Substack cometh, and lo it is good. (Pricing)

Dog bites man: Germs cause prostate cancer, mental disease

Carl Zimmer describes a new paper from PLoS Pathogens which demonstrates a causal link between a virus and prostate cancer (full article here). Nothing will surprise readers of Paul Ewald’s Plague Time, the popularized version of a journal article he co-authored with Gregory Cochran (google “infectious_causation_of_disease.pdf”). The basic logic is simple: diseases which have been around for awhile, are common, and impose fitness costs should be weeded out by natural selection if they were genetic in origin; so, such diseases are likely to be infectious. This simple point is left out of a lot of the articles on newly discovered infectious origins of common diseases (the prostate cancer article, for example), which is a shame since this theoretical guide would lead to better allocation of resources for curing diseases — namely away from genetic studies and toward microbial studies. Indeed, a putative genetic link for prostate cancer failed to be replicated, and the PLoS article shows why: if a variant of a gene is only involved in susceptibility to infection, then a link between the defective variant and the cancer will show up only if that individual has already been infected. This point generalizes.

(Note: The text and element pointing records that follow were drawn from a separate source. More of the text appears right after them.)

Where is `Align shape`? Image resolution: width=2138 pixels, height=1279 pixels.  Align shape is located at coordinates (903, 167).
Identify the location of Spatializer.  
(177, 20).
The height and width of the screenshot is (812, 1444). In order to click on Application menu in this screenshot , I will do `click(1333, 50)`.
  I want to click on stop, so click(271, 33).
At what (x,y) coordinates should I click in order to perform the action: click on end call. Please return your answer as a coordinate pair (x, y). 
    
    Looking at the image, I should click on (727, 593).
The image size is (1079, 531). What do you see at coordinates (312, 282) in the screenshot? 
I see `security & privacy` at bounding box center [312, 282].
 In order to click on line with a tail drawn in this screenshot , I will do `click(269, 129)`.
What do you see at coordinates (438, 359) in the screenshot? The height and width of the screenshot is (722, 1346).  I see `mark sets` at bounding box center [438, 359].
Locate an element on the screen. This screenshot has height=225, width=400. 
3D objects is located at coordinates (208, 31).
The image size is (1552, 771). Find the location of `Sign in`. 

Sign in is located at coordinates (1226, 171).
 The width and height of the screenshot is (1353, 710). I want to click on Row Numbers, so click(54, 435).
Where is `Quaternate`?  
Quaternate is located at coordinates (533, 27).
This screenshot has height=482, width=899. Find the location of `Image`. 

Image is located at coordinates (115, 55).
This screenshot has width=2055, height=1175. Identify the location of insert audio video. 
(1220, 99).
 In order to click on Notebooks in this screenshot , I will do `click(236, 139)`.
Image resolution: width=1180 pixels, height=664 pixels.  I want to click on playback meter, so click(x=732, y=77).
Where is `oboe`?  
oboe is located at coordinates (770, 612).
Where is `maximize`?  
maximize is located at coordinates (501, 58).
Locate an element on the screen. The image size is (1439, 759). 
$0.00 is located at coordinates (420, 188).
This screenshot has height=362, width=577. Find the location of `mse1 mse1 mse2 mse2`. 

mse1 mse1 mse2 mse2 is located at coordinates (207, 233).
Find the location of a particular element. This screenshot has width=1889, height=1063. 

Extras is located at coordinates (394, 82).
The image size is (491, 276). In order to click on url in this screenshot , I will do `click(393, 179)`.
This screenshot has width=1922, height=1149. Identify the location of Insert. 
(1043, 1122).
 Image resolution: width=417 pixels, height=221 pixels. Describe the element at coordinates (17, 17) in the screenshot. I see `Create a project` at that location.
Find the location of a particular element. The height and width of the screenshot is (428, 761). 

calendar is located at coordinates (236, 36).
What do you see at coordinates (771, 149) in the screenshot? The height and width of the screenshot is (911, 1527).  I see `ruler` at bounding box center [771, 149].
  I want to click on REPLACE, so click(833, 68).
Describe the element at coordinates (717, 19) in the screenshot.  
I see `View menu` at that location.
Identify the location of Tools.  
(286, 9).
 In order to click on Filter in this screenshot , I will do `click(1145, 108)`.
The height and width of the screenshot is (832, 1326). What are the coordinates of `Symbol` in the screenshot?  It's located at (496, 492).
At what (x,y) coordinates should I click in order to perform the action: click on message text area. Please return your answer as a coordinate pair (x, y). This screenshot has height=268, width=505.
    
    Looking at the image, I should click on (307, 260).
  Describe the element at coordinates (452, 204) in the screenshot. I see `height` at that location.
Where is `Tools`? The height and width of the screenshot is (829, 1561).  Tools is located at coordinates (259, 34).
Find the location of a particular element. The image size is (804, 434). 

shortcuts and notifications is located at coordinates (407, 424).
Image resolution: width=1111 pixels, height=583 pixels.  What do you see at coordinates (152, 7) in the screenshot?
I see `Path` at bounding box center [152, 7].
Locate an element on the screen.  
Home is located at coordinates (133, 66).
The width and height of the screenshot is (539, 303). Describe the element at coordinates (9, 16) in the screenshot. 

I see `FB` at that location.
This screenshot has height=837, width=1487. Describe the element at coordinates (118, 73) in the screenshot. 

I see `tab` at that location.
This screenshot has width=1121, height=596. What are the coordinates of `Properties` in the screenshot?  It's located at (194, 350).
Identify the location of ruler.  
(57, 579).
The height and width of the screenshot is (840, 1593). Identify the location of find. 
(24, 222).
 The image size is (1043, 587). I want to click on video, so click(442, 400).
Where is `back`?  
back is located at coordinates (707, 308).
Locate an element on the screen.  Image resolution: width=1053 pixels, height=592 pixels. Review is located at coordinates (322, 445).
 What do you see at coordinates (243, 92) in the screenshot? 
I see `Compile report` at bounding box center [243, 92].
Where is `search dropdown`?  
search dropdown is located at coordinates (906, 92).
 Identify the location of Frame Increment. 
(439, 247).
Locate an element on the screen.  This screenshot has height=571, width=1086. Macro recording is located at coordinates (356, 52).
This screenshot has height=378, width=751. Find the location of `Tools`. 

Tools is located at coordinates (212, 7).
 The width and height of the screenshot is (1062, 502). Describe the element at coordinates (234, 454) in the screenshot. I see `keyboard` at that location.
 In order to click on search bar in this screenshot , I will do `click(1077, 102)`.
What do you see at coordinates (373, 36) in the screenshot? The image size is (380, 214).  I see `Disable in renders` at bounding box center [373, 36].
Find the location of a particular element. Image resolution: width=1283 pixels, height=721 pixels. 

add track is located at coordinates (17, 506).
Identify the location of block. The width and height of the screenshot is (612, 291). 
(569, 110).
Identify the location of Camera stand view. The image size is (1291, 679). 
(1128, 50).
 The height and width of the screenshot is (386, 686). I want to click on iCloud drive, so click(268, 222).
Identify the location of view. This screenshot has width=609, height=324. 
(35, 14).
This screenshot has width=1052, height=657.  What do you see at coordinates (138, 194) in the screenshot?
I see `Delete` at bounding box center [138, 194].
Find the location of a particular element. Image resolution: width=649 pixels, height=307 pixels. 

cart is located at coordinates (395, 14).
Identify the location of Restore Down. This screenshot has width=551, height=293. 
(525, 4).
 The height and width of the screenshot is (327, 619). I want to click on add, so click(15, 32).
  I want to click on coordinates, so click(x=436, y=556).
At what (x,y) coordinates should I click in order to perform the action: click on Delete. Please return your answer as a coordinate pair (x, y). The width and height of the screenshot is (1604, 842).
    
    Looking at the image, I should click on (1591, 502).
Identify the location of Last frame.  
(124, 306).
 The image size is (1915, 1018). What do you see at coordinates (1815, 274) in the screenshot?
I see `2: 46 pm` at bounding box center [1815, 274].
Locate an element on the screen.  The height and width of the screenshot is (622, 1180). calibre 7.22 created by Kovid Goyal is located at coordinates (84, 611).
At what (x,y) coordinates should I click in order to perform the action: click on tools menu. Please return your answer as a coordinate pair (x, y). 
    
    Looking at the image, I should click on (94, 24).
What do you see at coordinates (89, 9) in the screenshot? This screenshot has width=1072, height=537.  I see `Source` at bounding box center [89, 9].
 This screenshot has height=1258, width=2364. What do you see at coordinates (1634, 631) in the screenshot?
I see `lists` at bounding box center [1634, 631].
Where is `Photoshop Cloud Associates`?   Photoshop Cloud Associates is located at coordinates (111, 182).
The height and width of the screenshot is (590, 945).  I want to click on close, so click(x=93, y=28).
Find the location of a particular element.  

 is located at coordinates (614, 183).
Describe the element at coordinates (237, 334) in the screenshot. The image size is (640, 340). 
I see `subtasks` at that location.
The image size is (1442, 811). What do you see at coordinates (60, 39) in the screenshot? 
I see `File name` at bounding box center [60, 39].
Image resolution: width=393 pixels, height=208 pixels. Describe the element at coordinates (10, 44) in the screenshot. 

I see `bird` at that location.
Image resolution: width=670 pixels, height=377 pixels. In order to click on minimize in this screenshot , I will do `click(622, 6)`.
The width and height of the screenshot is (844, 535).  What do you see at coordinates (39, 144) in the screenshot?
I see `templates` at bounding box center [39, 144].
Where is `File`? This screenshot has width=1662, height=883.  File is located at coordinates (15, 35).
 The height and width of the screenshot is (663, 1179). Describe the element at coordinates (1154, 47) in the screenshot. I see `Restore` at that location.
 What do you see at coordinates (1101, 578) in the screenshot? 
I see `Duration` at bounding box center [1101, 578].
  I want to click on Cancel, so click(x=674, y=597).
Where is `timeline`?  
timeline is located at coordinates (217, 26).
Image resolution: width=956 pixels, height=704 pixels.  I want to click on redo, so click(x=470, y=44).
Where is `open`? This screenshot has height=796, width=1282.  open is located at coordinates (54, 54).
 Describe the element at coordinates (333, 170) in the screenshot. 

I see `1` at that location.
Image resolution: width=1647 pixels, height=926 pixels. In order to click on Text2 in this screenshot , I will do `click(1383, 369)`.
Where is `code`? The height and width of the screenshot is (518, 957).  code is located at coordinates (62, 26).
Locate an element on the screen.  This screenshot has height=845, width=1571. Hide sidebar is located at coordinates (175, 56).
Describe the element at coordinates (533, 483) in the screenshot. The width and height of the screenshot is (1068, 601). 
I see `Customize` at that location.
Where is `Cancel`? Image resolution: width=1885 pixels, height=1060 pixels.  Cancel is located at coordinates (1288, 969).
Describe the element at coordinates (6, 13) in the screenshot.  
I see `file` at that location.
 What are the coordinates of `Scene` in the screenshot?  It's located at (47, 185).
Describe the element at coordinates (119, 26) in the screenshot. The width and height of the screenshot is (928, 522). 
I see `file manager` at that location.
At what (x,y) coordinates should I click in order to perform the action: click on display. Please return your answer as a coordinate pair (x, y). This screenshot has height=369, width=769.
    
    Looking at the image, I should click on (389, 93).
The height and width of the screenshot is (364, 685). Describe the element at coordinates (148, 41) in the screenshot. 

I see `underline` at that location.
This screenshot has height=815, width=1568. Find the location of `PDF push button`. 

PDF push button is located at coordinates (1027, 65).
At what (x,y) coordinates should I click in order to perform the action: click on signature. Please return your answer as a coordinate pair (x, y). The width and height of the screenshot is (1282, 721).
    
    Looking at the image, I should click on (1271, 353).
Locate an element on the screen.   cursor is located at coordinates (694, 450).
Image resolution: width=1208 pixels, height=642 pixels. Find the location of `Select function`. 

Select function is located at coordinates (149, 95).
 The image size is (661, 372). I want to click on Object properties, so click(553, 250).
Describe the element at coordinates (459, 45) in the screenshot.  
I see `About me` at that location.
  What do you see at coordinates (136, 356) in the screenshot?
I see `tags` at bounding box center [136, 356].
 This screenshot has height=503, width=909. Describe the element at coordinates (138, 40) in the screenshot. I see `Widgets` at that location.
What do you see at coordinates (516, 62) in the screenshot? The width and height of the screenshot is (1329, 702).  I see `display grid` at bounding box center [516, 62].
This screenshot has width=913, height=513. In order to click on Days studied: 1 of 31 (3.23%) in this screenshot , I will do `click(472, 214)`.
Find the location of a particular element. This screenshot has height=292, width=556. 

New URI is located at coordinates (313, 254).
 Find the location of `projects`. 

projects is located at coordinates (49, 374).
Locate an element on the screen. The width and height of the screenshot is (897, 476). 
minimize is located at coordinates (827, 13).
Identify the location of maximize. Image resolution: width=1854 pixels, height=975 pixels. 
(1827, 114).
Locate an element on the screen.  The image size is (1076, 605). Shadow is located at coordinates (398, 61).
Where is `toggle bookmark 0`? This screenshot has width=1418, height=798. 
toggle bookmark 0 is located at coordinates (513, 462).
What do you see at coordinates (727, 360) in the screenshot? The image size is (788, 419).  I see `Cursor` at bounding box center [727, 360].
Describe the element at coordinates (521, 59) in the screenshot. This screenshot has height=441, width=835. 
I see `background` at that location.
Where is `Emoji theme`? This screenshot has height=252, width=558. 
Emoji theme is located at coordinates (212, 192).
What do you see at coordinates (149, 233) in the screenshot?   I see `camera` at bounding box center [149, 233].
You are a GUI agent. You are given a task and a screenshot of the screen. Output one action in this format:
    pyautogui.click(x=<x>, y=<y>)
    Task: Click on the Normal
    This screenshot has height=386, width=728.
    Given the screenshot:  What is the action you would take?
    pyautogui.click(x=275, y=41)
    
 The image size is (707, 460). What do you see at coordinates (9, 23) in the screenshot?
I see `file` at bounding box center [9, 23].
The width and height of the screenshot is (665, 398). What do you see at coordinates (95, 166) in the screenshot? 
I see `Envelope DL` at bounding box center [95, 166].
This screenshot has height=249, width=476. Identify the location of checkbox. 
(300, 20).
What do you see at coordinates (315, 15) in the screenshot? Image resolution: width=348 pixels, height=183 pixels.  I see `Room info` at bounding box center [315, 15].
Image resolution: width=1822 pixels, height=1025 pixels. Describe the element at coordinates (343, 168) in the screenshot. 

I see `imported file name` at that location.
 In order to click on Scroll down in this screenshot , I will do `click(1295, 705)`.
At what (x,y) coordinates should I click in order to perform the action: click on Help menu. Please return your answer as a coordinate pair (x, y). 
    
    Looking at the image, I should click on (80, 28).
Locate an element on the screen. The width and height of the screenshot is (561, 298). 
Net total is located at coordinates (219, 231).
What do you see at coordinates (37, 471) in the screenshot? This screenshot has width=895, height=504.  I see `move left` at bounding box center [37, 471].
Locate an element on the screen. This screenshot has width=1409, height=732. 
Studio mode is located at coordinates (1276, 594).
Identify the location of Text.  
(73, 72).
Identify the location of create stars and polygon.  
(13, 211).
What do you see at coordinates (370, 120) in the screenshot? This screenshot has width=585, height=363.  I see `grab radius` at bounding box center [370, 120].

Also in the current issue of PLoS Pathogens is this article showing that infection of neurons with the Borna virus impairs neuronal function — not the most basic functions, but for example long term potentiation, which is a fancy neuroscience term for the long-term strengthening of connections between neurons based on external stimuli, which is thought to underlie higher functions such as learning and memory. I’ll confess that the molecular information is over my head, but for those who understand it, the authors show what molecular mechanisms are involved in the neuronal impairment caused by the Borna virus. Plague Time mentioned a link between the Borna virus and schizophrenia, mood disorders, and chronic fatigue syndrome, and only six years later we have a decent understanding of how it can cause mental disease. In fact, the PLoS authors suggest that the effects of a Borna-infected brain are similar to those observed in Alzheimer’s and autism. Now, whether or not the Borna virus turns out to be the culprit for these diseases is an open question, but the implication is that this is where time and energy should be devoted if we want to cure common mental diseases.